Надобно было видеть, как разъярилась матушка, когда я ей прочел эти строки! Я всегда ценил добрую шутку (описанная проделка с пастором действительно имела место), а потому доводил до сведения миссис Барри все адресованные ей комплименты. Она фигурировала в этой милой переписке под именем «дракона в юбке», иногда же прозывалась «ирландской ведьмой». Что до меня, то обо мне говорилось, как о «моем тюремщике», или «моем тиране», или как о «темном духе, овладевшем моим существом» и т. д. – то есть в терминах, скорее лестных, характеризующих меня как сильную, хоть и малопривлекательную личность. А вот и еще выдержка из того же «Дневника узницы», из коей видно, что хоть миледи и прикидывалась, будто ее нисколько не интересуют мои дела, однако же сохраняла чисто женскую проницательность и ревновала, как всякая баба.
«Среда. В этот день, два года назад, я лишилась моей последней надежды, последней радости в жизни – мой милый мальчик был взят у меня на небо. Соединился ли он там со своим обездоленным братом, который рос подле меня живым укором, не зная материнской ласки и заботы, и которого деспотизм ужасного чудовища обрек на изгнание, а возможно, и смерть? А что, если сын мой жив, как подсказывает мне любящее сердце? Чарльз Буллингдон! Приди на помощь несчастной матери, ныне кающейся в своих прегрешениях, в преступной холодности и тяжко расплачивающейся за свои заблуждения! Но, увы, его, конечно, нет на свете, безумие надеяться и ждать! И только вы, о мой кузен, – единственная моя опора, вы, кого я когда-то мечтала назвать еще более нежным именем, к вам взываю, дражайший Джордж Пойнингс! О, будь моим защитником, моим избавителем, ты, кого я всегда знала как безупречного рыцаря, освободи меня от уз жестокого тирана, спаси от него и от Стикоракс, презренной ирландской ведьмы, его матери!»
(Далее следуют стихи, каковые ее милость пекла, как блины: в них она сравнивает себя с Саброй из «Семи паладинов» и молит своего Джорджа спасти ее от дракона, сиречь миссис Барри.
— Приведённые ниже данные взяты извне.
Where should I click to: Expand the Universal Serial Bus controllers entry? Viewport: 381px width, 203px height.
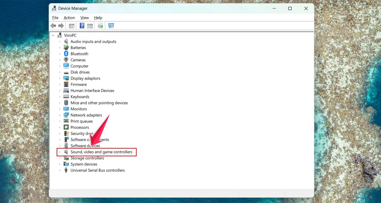pos(59,170)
Опускаю их и перехожу к дальнейшему.)
«Даже бедного моего сыночка, погибшего в эту роковую годовщину, он, тиран, вершитель моей судьбы, учил презирать меня и ненавидеть. Ведь это вопреки мольбам и приказаниям матери бедный мальчик отправился в ту пагубную поездку. А на какие страдания, на какие унижения я с тех пор обречена! Я узница в собственных покоях! Я страшилась бы яда, когда бы у негодяя не был свой грязный расчет сохранить мне жизнь, ведь смерть моя обернется для него разорением. Но мне нельзя шагу ступить без презренной, гадкой, низкой тюремщицы, без этой ужасной ирландки, которая следует за мной по пятам. На ночь меня запирают в спальне, словно преступницу, и разрешают покидать эту тюрьму лишь по приказу моего господина (мне приказывают!), дабы я присутствовала на его оргиях с разудалыми собутыльниками и выслушивала его мерзкие речи, когда он впадает в гнусный бред опьянения! Он отбросил даже маску супружеской верности – он, который клялся, что я одна способна его покорить и привязать к себе, – не стесняется приводить своих любовниц. Мало того, требует чтоб я признала моим наследником его сына от другой женщины!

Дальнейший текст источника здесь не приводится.